Convert every line of the items below into a numbered list, leaving out the blank lines.
— start Data section —
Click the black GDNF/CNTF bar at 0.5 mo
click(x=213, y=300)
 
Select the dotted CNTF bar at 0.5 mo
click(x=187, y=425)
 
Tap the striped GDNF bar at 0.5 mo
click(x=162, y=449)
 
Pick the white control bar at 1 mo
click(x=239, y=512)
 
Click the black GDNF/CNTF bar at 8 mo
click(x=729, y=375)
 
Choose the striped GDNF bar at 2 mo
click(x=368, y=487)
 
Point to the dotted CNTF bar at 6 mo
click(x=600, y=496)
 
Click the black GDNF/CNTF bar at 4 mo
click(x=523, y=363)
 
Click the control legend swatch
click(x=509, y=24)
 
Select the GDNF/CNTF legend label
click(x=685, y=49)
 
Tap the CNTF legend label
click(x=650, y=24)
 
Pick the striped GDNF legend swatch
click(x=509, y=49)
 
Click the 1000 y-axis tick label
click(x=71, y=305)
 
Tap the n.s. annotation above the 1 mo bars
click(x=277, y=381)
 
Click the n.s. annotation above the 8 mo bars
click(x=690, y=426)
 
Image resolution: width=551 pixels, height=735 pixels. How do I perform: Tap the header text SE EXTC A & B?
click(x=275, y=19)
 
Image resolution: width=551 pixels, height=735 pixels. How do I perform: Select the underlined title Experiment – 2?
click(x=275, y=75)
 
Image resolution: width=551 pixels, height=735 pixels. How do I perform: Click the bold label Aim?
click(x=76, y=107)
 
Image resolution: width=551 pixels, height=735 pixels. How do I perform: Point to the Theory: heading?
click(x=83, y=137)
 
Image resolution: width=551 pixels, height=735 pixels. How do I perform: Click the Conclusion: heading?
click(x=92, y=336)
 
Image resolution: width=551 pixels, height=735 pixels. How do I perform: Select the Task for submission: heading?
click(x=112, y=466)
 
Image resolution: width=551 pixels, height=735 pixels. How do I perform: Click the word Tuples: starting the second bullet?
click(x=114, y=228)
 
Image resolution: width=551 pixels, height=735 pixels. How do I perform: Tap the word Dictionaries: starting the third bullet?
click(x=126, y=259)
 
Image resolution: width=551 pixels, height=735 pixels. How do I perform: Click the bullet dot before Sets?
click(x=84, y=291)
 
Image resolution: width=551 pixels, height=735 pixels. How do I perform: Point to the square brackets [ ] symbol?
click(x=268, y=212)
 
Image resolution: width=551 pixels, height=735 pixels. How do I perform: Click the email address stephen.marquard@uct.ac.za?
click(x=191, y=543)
— end Data section —
=== Result for this exercise ===
1. Click the black GDNF/CNTF bar at 0.5 mo
2. click(x=213, y=300)
3. Select the dotted CNTF bar at 0.5 mo
4. click(x=187, y=425)
5. Tap the striped GDNF bar at 0.5 mo
6. click(x=162, y=449)
7. Pick the white control bar at 1 mo
8. click(x=239, y=512)
9. Click the black GDNF/CNTF bar at 8 mo
10. click(x=729, y=375)
11. Choose the striped GDNF bar at 2 mo
12. click(x=368, y=487)
13. Point to the dotted CNTF bar at 6 mo
14. click(x=600, y=496)
15. Click the black GDNF/CNTF bar at 4 mo
16. click(x=523, y=363)
17. Click the control legend swatch
18. click(x=509, y=24)
19. Select the GDNF/CNTF legend label
20. click(x=685, y=49)
21. Tap the CNTF legend label
22. click(x=650, y=24)
23. Pick the striped GDNF legend swatch
24. click(x=509, y=49)
25. Click the 1000 y-axis tick label
26. click(x=71, y=305)
27. Tap the n.s. annotation above the 1 mo bars
28. click(x=277, y=381)
29. Click the n.s. annotation above the 8 mo bars
30. click(x=690, y=426)
31. Image resolution: width=551 pixels, height=735 pixels. How do I perform: Tap the header text SE EXTC A & B?
32. click(x=275, y=19)
33. Image resolution: width=551 pixels, height=735 pixels. How do I perform: Select the underlined title Experiment – 2?
34. click(x=275, y=75)
35. Image resolution: width=551 pixels, height=735 pixels. How do I perform: Click the bold label Aim?
36. click(x=76, y=107)
37. Image resolution: width=551 pixels, height=735 pixels. How do I perform: Point to the Theory: heading?
38. click(x=83, y=137)
39. Image resolution: width=551 pixels, height=735 pixels. How do I perform: Click the Conclusion: heading?
40. click(x=92, y=336)
41. Image resolution: width=551 pixels, height=735 pixels. How do I perform: Select the Task for submission: heading?
42. click(x=112, y=466)
43. Image resolution: width=551 pixels, height=735 pixels. How do I perform: Click the word Tuples: starting the second bullet?
44. click(x=114, y=228)
45. Image resolution: width=551 pixels, height=735 pixels. How do I perform: Tap the word Dictionaries: starting the third bullet?
46. click(x=126, y=259)
47. Image resolution: width=551 pixels, height=735 pixels. How do I perform: Click the bullet dot before Sets?
48. click(x=84, y=291)
49. Image resolution: width=551 pixels, height=735 pixels. How do I perform: Point to the square brackets [ ] symbol?
50. click(x=268, y=212)
51. Image resolution: width=551 pixels, height=735 pixels. How do I perform: Click the email address stephen.marquard@uct.ac.za?
52. click(x=191, y=543)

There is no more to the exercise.